In a personal meeting, which should be decisive in the issue of the prospects for restoration of relations, you should look breathtaking. After a short or long breakup, your partner should see you as that wonderful and attractive person whom he once fell in love with. This will awaken fond and warm memories and set both partners up for a kind, honest, and emotionally positive conversation. Be natural. If you have never worn high hairpins and wigs before, you should not start doing it now, it will look ridiculous and ridiculous. Be as close as possible to the image that was at the time of acquaintance.

Smile. Be at ease, even if everything inside trembles, shakes and trembles at the mere thought that your partner might refuse to renew the relationship. Use a few tips from psychologists to get this meeting right.

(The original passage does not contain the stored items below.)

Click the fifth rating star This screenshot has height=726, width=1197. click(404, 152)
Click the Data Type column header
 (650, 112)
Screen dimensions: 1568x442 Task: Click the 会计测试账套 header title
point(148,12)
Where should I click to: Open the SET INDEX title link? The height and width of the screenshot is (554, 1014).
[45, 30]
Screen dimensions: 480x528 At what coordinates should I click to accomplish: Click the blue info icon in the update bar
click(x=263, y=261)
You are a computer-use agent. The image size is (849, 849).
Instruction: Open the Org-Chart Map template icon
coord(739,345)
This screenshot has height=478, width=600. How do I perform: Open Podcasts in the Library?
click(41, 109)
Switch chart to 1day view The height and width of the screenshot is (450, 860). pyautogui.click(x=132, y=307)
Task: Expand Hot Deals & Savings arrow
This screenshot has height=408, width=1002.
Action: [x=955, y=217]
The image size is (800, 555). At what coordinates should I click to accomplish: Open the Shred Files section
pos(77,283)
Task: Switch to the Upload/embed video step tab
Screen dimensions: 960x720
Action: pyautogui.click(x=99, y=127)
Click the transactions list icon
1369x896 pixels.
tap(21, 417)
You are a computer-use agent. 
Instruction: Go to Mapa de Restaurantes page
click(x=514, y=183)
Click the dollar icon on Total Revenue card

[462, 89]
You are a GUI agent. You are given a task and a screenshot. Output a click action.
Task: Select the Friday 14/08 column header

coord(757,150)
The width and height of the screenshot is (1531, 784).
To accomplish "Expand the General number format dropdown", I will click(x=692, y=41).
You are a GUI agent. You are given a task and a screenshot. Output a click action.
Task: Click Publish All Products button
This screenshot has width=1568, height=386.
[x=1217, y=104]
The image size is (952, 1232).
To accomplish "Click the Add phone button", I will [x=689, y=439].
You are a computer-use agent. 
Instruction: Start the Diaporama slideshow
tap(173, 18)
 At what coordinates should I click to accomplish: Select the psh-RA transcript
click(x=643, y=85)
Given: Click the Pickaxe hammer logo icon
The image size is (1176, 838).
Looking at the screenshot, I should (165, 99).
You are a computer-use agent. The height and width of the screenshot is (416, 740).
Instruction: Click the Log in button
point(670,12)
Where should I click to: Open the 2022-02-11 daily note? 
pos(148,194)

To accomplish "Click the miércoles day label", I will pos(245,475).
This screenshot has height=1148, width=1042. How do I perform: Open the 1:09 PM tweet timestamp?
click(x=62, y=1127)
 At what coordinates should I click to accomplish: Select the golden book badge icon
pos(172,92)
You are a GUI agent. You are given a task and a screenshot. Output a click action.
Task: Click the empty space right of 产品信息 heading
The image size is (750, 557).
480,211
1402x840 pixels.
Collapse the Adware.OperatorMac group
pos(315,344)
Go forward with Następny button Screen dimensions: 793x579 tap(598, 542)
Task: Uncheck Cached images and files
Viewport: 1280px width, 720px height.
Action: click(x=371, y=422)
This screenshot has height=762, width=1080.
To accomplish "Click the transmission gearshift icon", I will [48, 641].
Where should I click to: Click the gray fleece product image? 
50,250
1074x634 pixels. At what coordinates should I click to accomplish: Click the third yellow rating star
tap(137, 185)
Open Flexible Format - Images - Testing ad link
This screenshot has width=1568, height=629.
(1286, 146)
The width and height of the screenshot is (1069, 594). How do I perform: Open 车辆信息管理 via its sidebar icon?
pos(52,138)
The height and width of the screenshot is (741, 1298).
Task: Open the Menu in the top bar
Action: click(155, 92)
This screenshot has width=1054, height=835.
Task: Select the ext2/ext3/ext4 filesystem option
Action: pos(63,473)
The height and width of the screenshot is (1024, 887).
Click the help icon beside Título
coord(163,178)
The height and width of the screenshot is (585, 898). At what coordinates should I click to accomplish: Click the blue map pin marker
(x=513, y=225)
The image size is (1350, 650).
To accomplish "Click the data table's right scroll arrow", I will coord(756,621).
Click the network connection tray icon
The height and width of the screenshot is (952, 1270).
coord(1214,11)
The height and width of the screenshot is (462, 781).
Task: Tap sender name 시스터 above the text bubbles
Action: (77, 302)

  • Do not try to evoke pity, do not talk about how no one loves you, that you have no desire to live without him, that the time of separation was incredibly difficult for you, that you were sick, moped, and so on. Even if this was the case, the partner does not need to know about it. In order for a person to become interested and want to come closer again, you do not need to make him want to hug you and burst into tears. Pity kills other feelings and creates guilt feelings in the interlocutor.
  • There is no need to start again to find out who was to blame for the quarrel and separation. Avoid reproaches (“you threw it first”, “you haven't called for so long”). Now it makes no difference who is to blame. You need to decide what to do.
  • Do not try to blackmail with children, finances, shared secrets. “If you don’t come back, you won’t see the children” is not a tone that implies reconciliation and forgiveness. This condition. And the conditions are unacceptable here.
  • Tell that you have reconsidered the value of your relationship, that you remember all the good things and are ready to discuss conditions that will suit both. At the same time, try to do this in a non-asking and non-ingratiating tone, otherwise the partner may set too many conditions. Don't settle for everything. They must be reasonable and fair.

If you feel that your partner has decided to manipulate, stop the conversation and leave - this is not love, but cynical manipulation in its most overt form.

And finally, I would like to say that special attention should be paid to solving the following issues, if you nevertheless decide to be together again, because the sooner you solve them, the easier and easier it will be to start life with this person anew:

  • Does the partner agree with your definition of the reason for the breakup;
  • what measures each of you proposes in order to restore the relationship;
  • do you and he have enough trust in each other;
  • what will be the mutual concessions;
  • how from now on you will resolve conflict situations if they occur (and this will happen sooner or later without fail).

Psychology cannot provide a ready-made recipe for personal happiness.Much depends on the nuances and specific circumstances, on people, their character and temperament, habits and ideas about life. The chances of personal happiness from the second (third, and so on) attempts have pairs that adhere to the following:

  • have mutual feelings, respect each other's interests and feelings;
  • are mutually disposed to continue the relationship, do not do this for the sake of a broad gesture or materialistic considerations;
  • mutually ready to change, to compromise;
  • firmly intend to keep the promises made to the partner when reconciling the promises.

If the conversation was not crowned with success, it became obvious that the partner does not agree to restore the relationship, you will again feel better. Now you know exactly what he thinks about this, you are finally free and free to build your new life, taking into account the experience you have lived through.

But the main thing is that you did everything in your power to save your union. If this has not happened, it may be that it is not at all about you, and not about your partner. It’s just time to leave the past in the past and start living in the future. It will definitely be happy.